» **Goal of the exercise**: Please retype the records below exactly, from the first line down to and including the line with "[Grey LinkedIn Icon] (333, 736)".

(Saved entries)

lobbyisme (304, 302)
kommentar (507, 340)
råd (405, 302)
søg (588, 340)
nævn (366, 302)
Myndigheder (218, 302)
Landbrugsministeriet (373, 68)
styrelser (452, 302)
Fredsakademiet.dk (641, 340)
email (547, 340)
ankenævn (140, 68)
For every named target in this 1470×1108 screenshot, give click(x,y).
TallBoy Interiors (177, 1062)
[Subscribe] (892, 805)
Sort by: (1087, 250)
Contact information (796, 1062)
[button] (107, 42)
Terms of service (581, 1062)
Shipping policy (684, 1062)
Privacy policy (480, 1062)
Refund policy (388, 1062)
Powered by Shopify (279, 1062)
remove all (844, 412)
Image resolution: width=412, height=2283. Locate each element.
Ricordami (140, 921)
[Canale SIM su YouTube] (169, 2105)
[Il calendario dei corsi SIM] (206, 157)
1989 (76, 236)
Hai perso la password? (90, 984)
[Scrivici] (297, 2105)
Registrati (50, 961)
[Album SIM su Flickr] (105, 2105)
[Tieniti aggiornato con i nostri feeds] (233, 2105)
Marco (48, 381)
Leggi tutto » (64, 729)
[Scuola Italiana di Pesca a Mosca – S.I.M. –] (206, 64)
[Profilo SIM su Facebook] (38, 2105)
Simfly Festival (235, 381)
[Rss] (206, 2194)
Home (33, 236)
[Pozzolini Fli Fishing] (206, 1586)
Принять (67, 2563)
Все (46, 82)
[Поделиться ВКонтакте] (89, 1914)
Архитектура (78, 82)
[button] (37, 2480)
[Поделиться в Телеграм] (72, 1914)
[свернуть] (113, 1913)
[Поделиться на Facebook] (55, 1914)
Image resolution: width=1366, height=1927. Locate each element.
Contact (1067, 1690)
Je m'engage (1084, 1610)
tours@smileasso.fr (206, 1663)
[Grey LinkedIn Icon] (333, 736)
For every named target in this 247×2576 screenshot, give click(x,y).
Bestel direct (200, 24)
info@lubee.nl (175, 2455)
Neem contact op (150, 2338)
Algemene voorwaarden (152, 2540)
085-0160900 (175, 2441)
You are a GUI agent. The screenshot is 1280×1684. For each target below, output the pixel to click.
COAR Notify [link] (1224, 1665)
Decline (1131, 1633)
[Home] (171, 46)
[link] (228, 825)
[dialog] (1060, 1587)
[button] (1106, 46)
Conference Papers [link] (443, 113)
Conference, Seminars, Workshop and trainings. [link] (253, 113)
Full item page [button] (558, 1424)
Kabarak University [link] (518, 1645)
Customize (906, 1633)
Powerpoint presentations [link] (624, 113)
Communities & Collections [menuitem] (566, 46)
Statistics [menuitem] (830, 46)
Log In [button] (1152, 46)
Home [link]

» **Written response**:
lobbyisme (304, 302)
kommentar (507, 340)
råd (405, 302)
søg (588, 340)
nævn (366, 302)
Myndigheder (218, 302)
Landbrugsministeriet (373, 68)
styrelser (452, 302)
Fredsakademiet.dk (641, 340)
email (547, 340)
ankenævn (140, 68)
For every named target in this 1470×1108 screenshot, give click(x,y).
TallBoy Interiors (177, 1062)
[Subscribe] (892, 805)
Sort by: (1087, 250)
Contact information (796, 1062)
[button] (107, 42)
Terms of service (581, 1062)
Shipping policy (684, 1062)
Privacy policy (480, 1062)
Refund policy (388, 1062)
Powered by Shopify (279, 1062)
remove all (844, 412)
Image resolution: width=412, height=2283. Locate each element.
Ricordami (140, 921)
[Canale SIM su YouTube] (169, 2105)
[Il calendario dei corsi SIM] (206, 157)
1989 (76, 236)
Hai perso la password? (90, 984)
[Scrivici] (297, 2105)
Registrati (50, 961)
[Album SIM su Flickr] (105, 2105)
[Tieniti aggiornato con i nostri feeds] (233, 2105)
Marco (48, 381)
Leggi tutto » (64, 729)
[Scuola Italiana di Pesca a Mosca – S.I.M. –] (206, 64)
[Profilo SIM su Facebook] (38, 2105)
Simfly Festival (235, 381)
[Rss] (206, 2194)
Home (33, 236)
[Pozzolini Fli Fishing] (206, 1586)
Принять (67, 2563)
Все (46, 82)
[Поделиться ВКонтакте] (89, 1914)
Архитектура (78, 82)
[button] (37, 2480)
[Поделиться в Телеграм] (72, 1914)
[свернуть] (113, 1913)
[Поделиться на Facebook] (55, 1914)
Image resolution: width=1366, height=1927. Locate each element.
Contact (1067, 1690)
Je m'engage (1084, 1610)
tours@smileasso.fr (206, 1663)
[Grey LinkedIn Icon] (333, 736)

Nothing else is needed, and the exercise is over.